Man of the House—Sony Pictures
Five University of Texas cheerleaders witness a murder, and Texas Ranger Roland Sharp (Tommy Lee Jones) moves into a house with them to protect them from a hit man in Man of the House, a film that doesn't really know what it wants to be. At first, the thought of a stern, all-business Tommy Lee Jones matched up with five girls, who are positive, full of energy, and lots of fun sounds like it might work. Instead, it lingers in tonal purgatory. It's not an edgy, quirky drama, nor is it a black comedy. It has a dark beginning, with foreboding cinematography, then turns into Candyland with the pep squad. Picture Sam Gerard from The Fugitive by day and an awkward-with-women house monitor at night. What? The gals are the best part of this film. Not only are they all beautiful, but the positivism they express is engaging.

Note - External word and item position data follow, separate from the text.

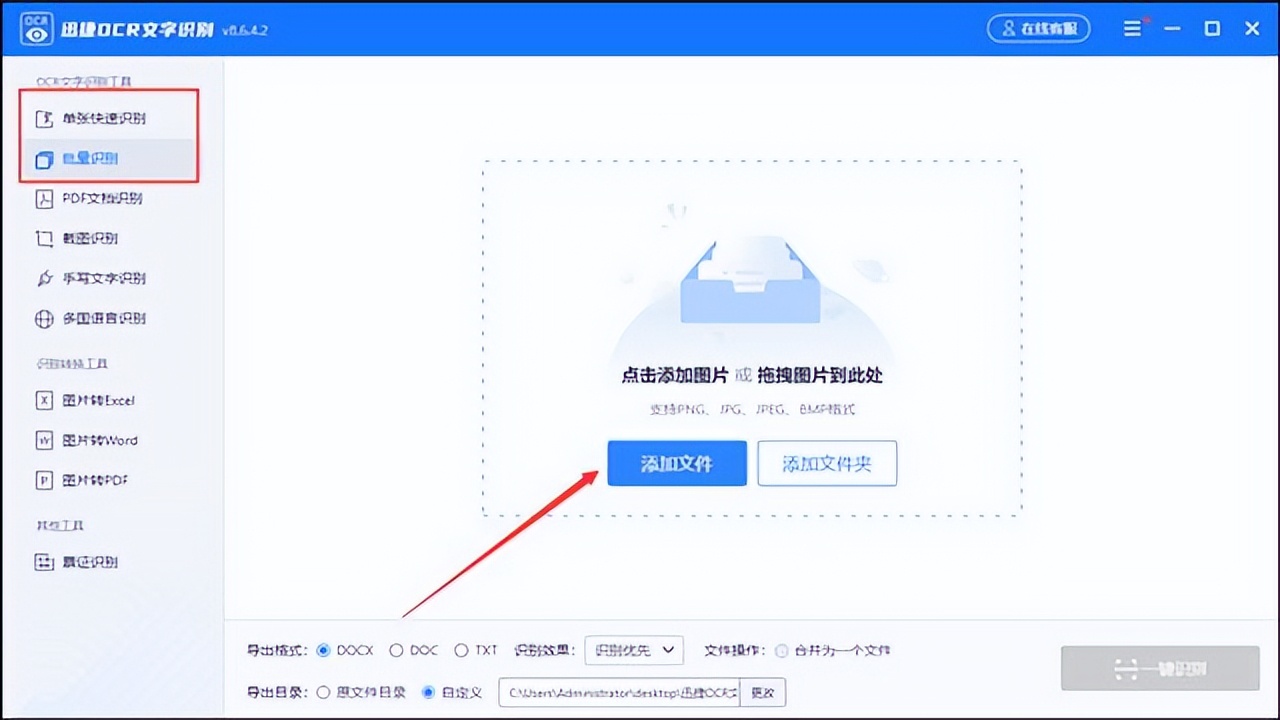Choose TXT export format
1280x720 pixels.
coord(459,650)
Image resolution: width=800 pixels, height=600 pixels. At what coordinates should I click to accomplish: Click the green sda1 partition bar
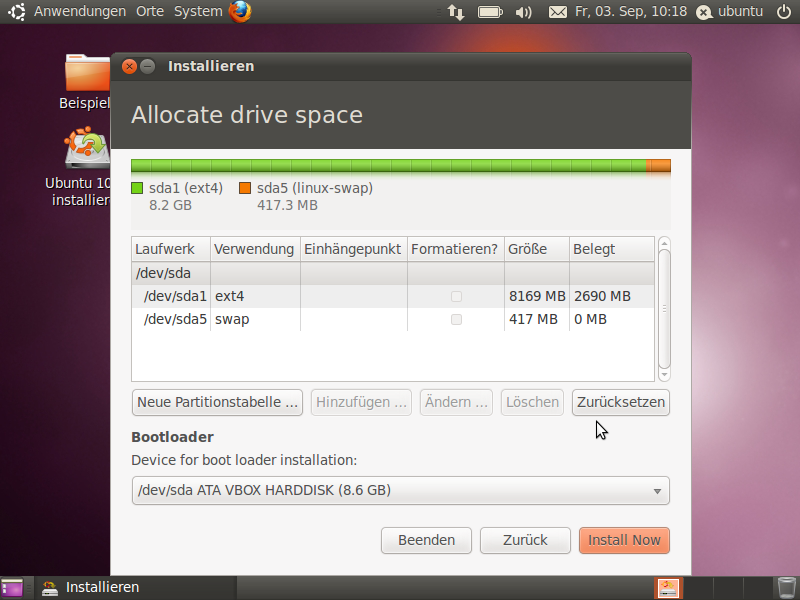(388, 166)
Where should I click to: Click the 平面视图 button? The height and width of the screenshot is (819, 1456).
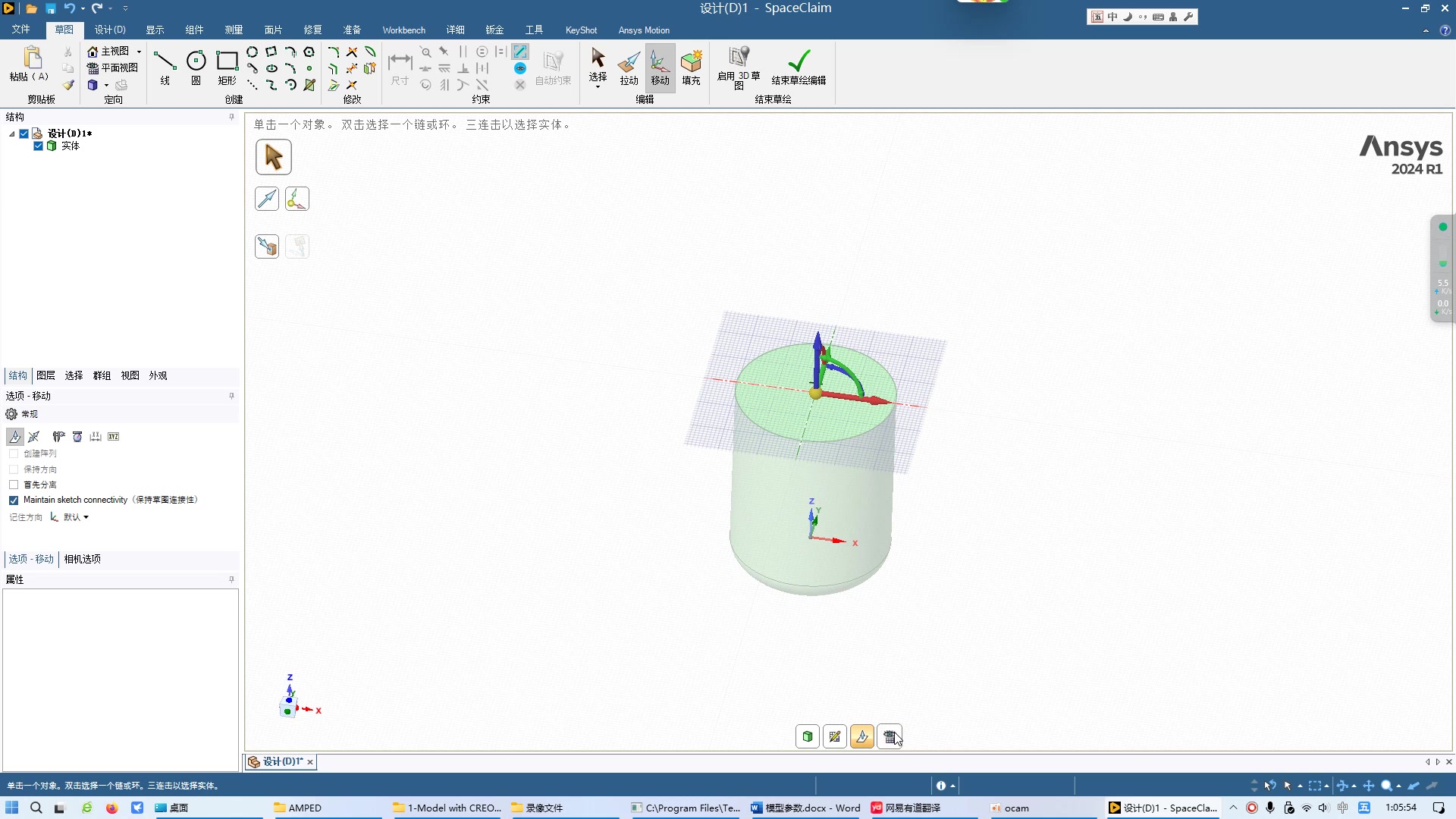[x=112, y=67]
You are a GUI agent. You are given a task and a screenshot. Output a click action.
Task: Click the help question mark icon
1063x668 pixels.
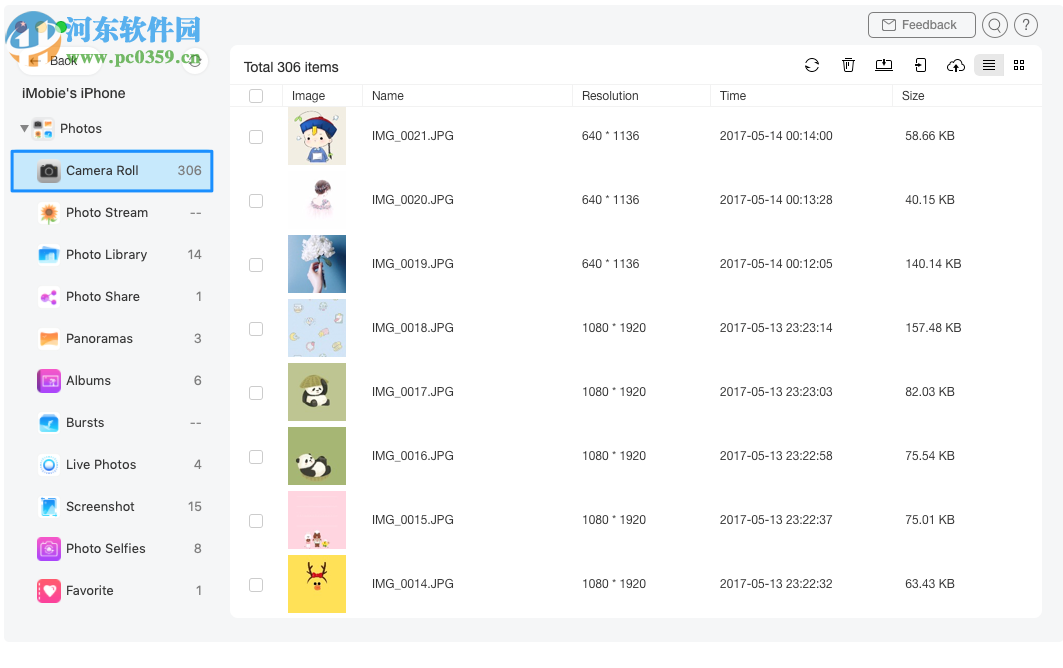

Extras are a shrug, with just a featurette on the actresses' cheerleading training and a standard making-of. The girls love cheerleading, are pumped about the future, and help Sharp and each other. The 2.40:1 anamorphic picture (the DVD also offers a 1.33:1 transfer) mixes some of the barroom grit of Texas with the pristine outfits on the gals. Dolby Digital 5.1 captures stadium crowd noise and cheers nicely, but, other than that, it's nothing out of the ordinary.
This movie is a tough one. It sounds good on paper, but the conclusion is an overblown affair. It's just kind of a watch-checker. How much longer is it?